Chase ripped his arm free and threw both fists into the air, screaming as if the cage itself belonged to him.
His chest heaved, his face lit with wild triumph, and he pounded his own heart before pointing down at Zulu, who sat still being examined.
There was no handshake. No glance back. Just Chase basking in his victory while the medics continued to work on the man he had just put down.
Seeing Chase get his hand raised meant one thing, he was locked into the final.
Damon leaned back in his seat, letting the noise of the crowd fade while his mind moved to the next fight.
José Alvarez and Eric Brunner were not too far for their clash, and whichever one won would meet Chase in the bracket final.
Damon ran the possibilities in his head.
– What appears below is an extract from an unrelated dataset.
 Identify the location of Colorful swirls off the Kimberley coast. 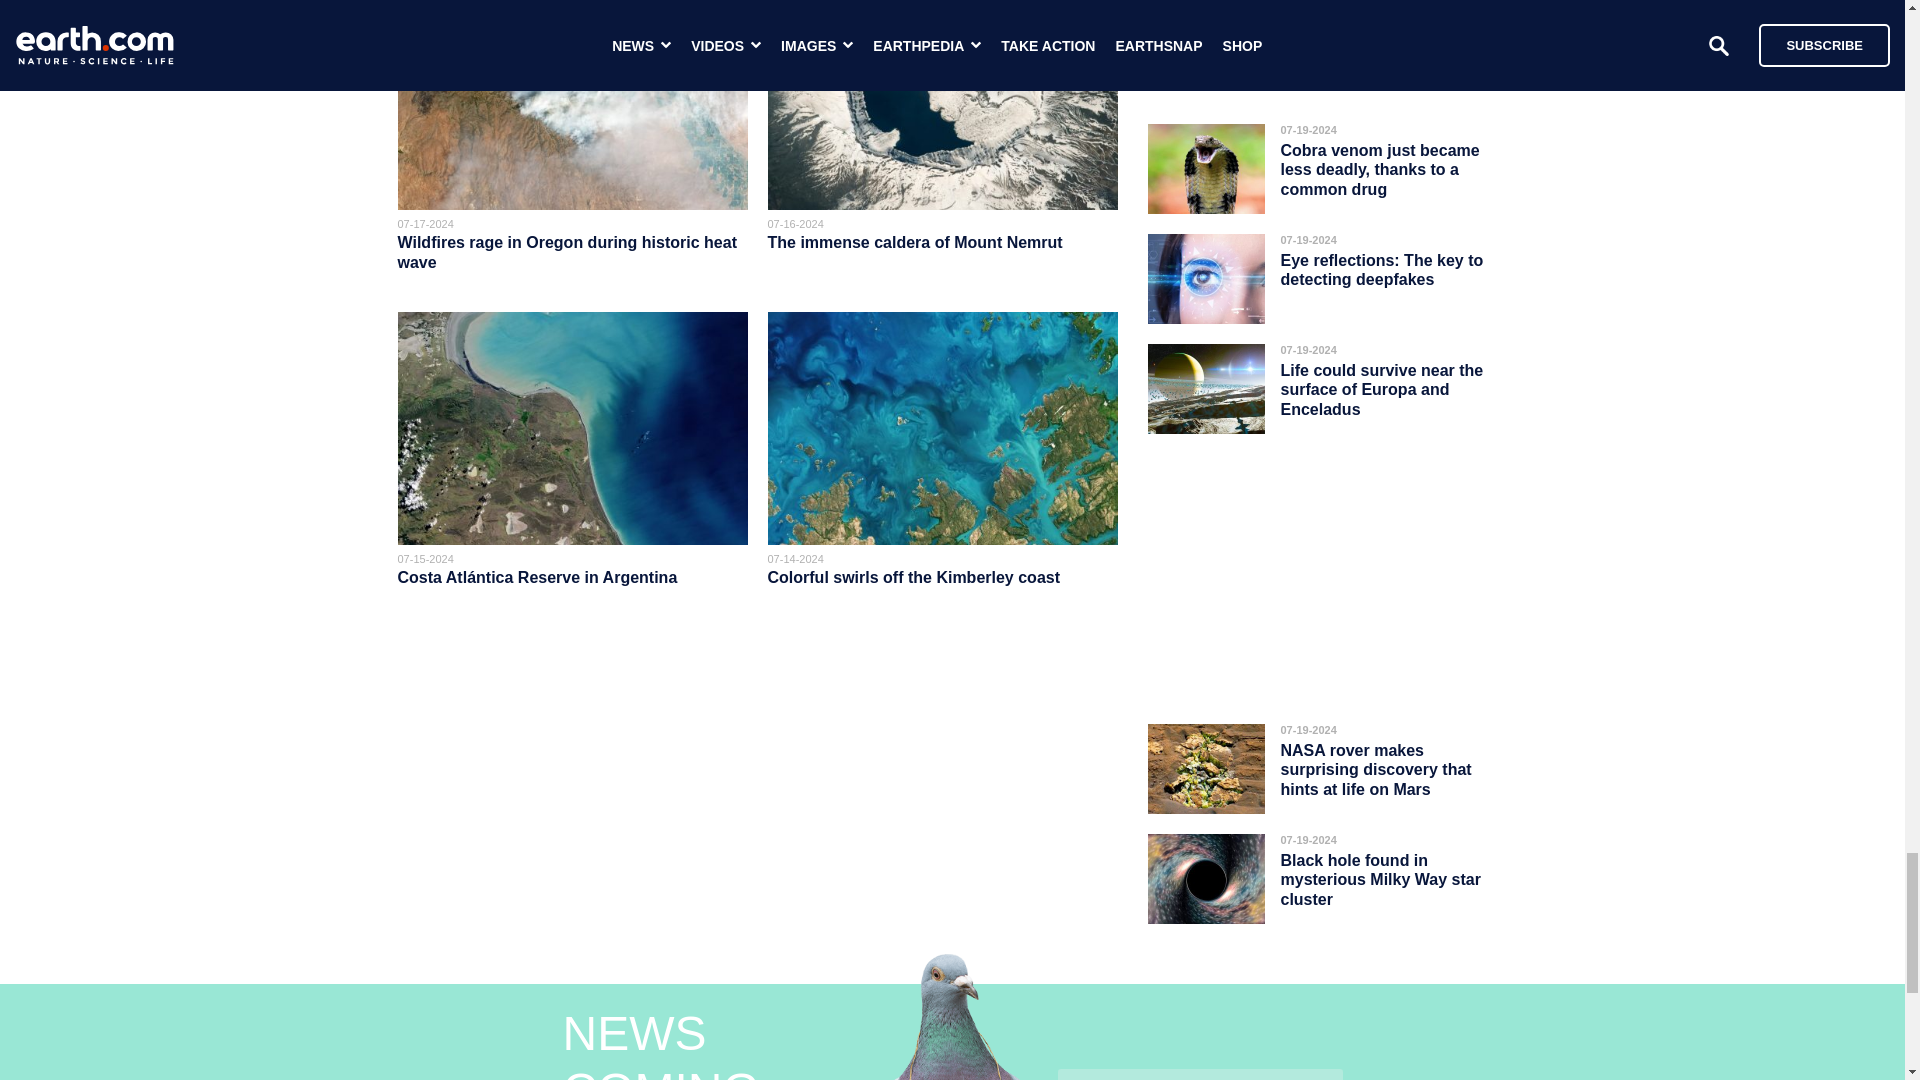
(914, 578).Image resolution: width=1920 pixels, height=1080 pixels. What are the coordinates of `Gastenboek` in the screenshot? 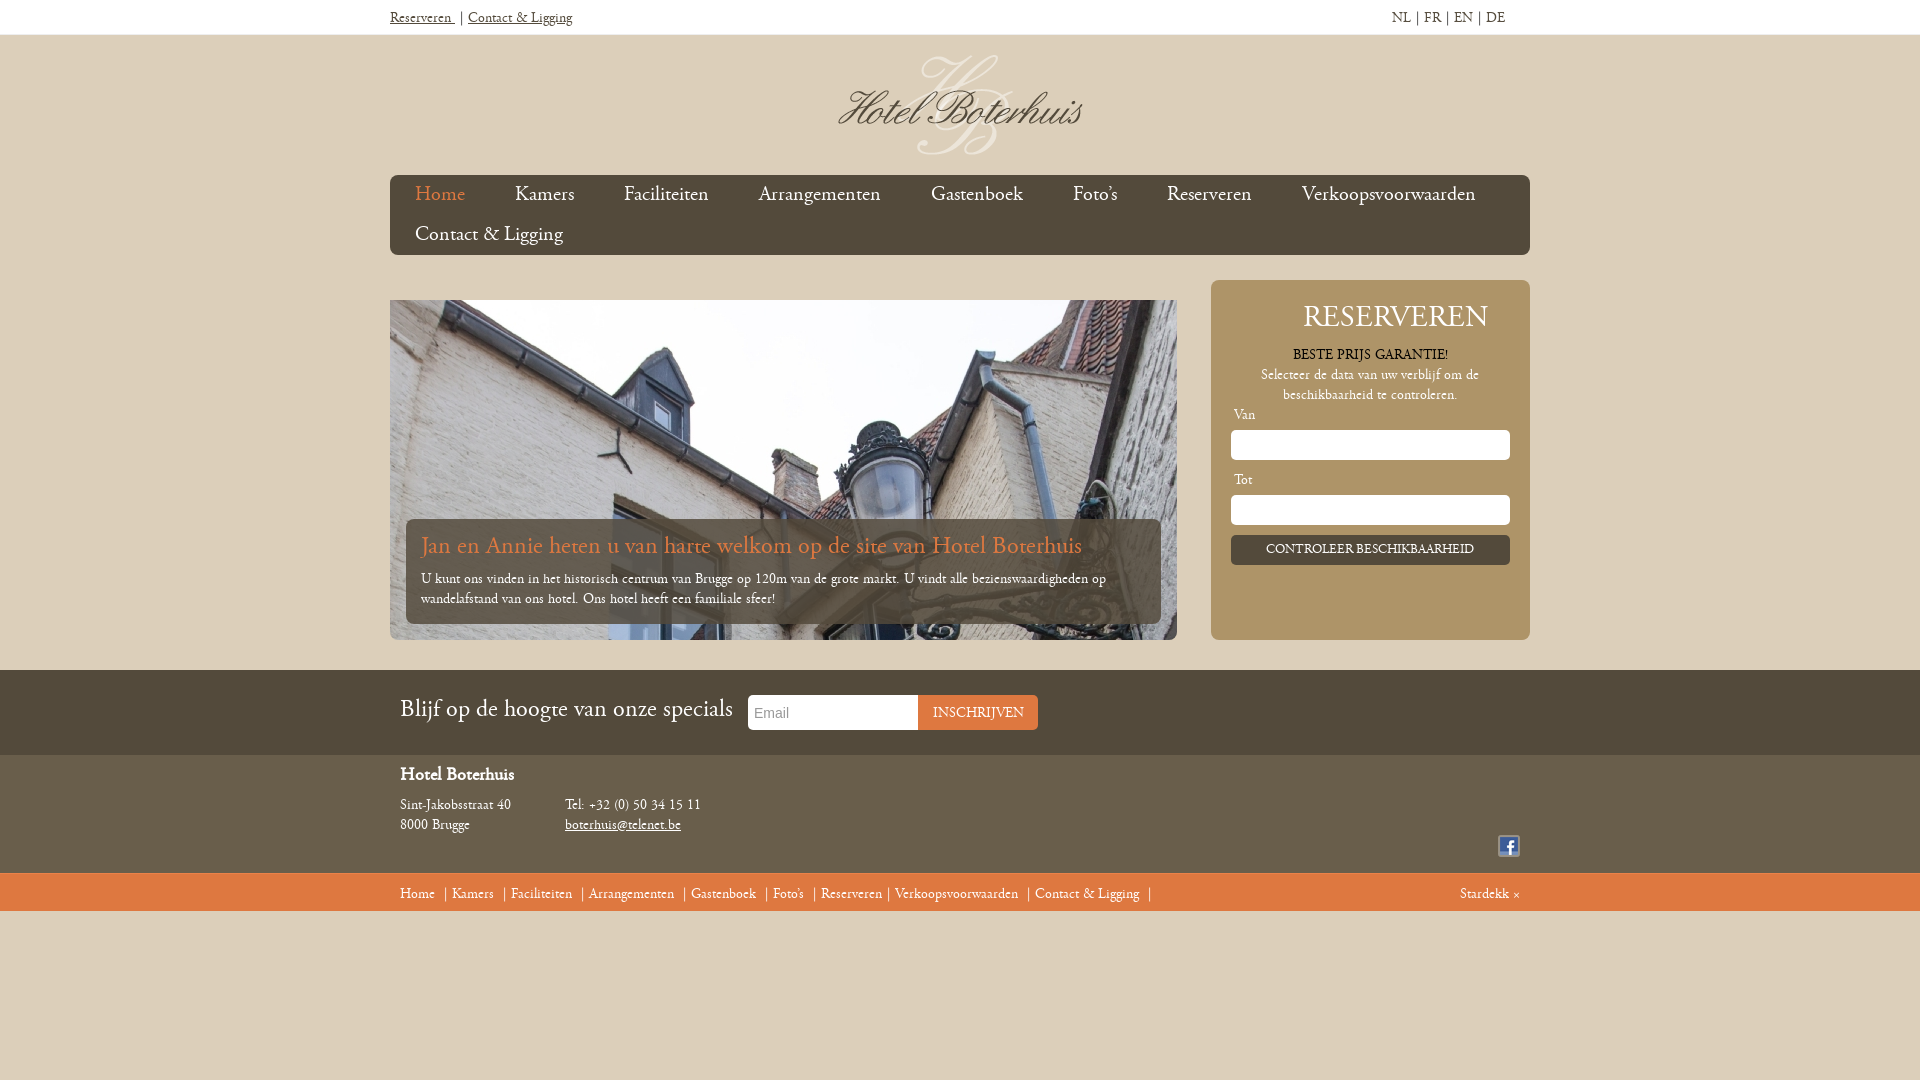 It's located at (977, 195).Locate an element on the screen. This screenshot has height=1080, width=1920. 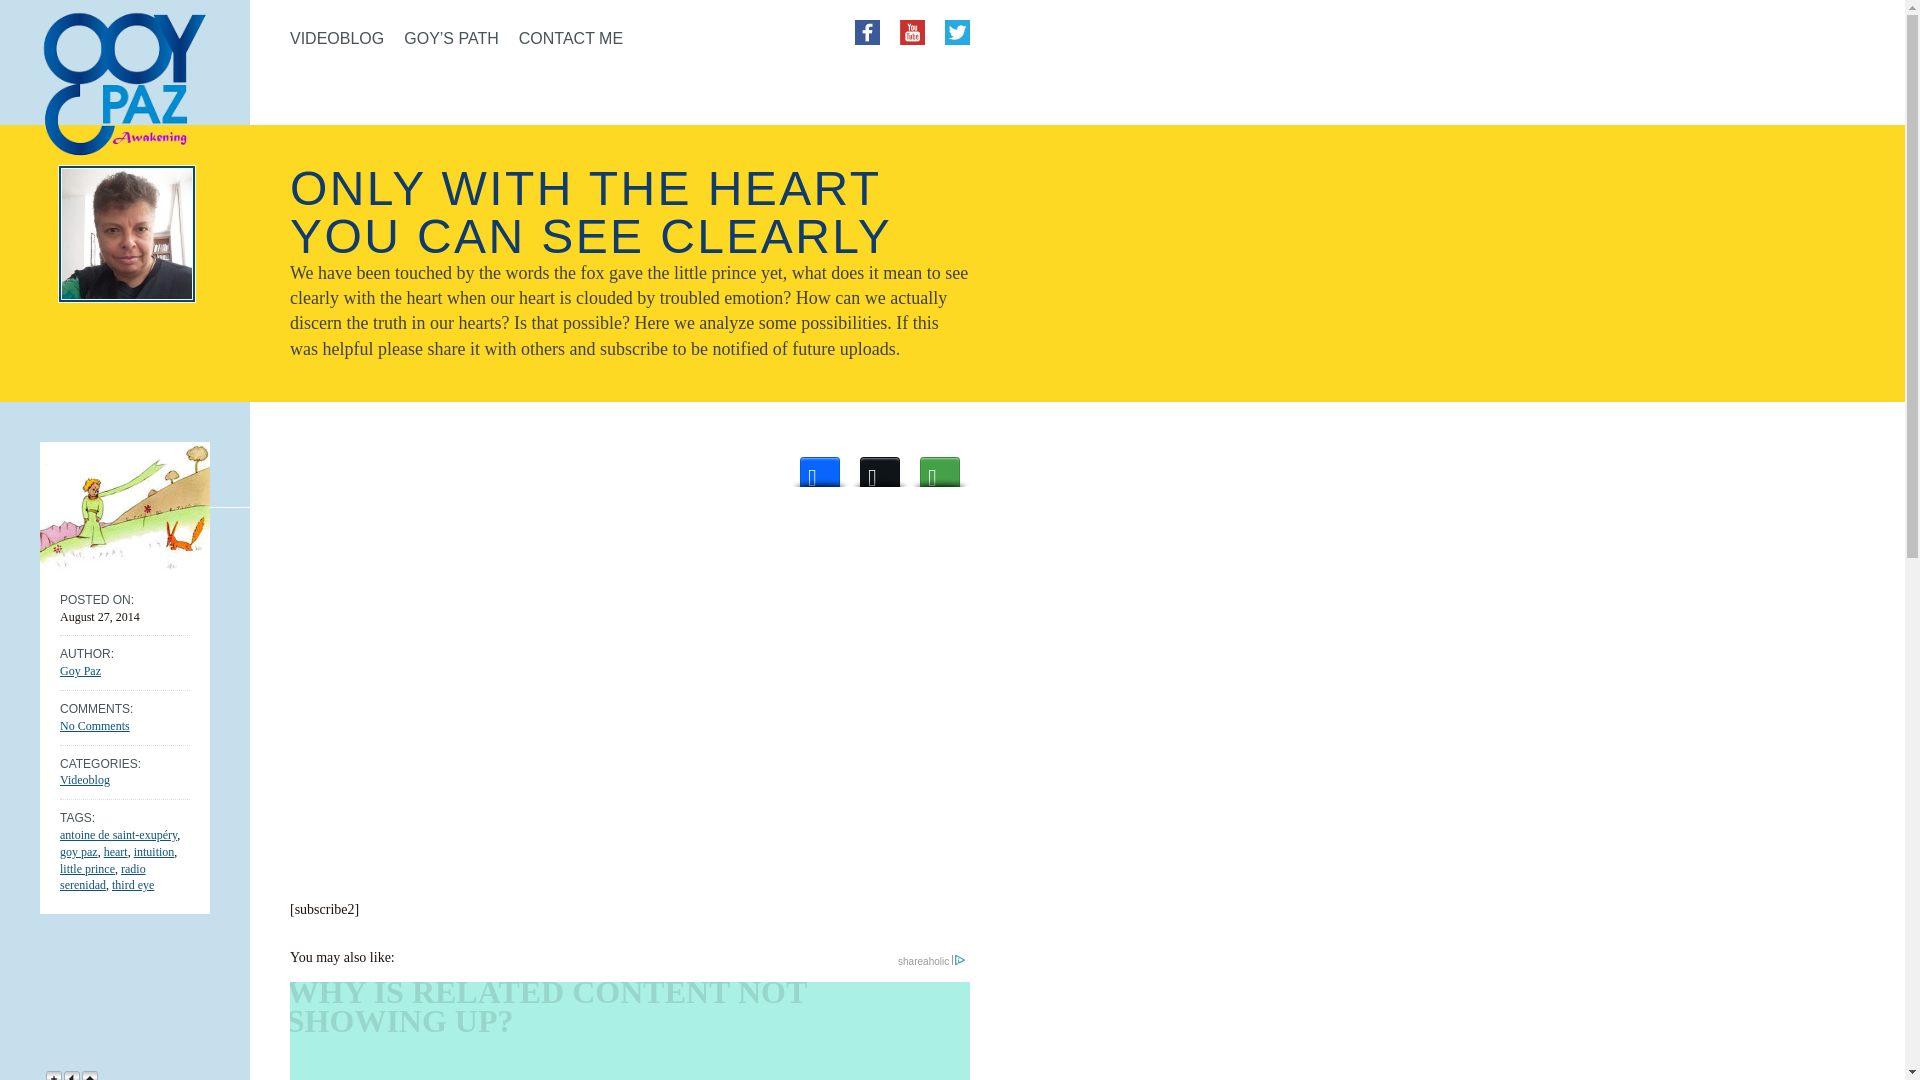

Chase had shown a lot tonight, he loved feints, fakes, and playing to the crowd, but buried under the showboating were some well-timed setups.
He also had flashes of grappling. Nothing impressive by Damon’s standard, but enough to matter if the other man wasn’t sharp on the ground.
José Alvarez was pure danger on the feet. Crisp boxing, punishing kicks, and knockout power in either hand.
Against a fighter like Chase, Damon could picture him shutting down the antics with clean shots down the middle. If it stayed standing, José had the edge.
Brunner, though, wasn’t any different. A grinder with decent grappling defense and some offense, he had a better understanding of the ground than José, and striking that could back it up.
He wouldn’t fall for the tricks. He would drag Chase into a fight that stripped the show away and forced him to survive. On paper, Brunner looked like the tougher matchup.
Damon exhaled. None of it mattered who he wanted. The bracket was set. All he could do was make sure both Alvarez and Brunner walked in prepared, and whoever came out would be sharpened for Chase. That was his role.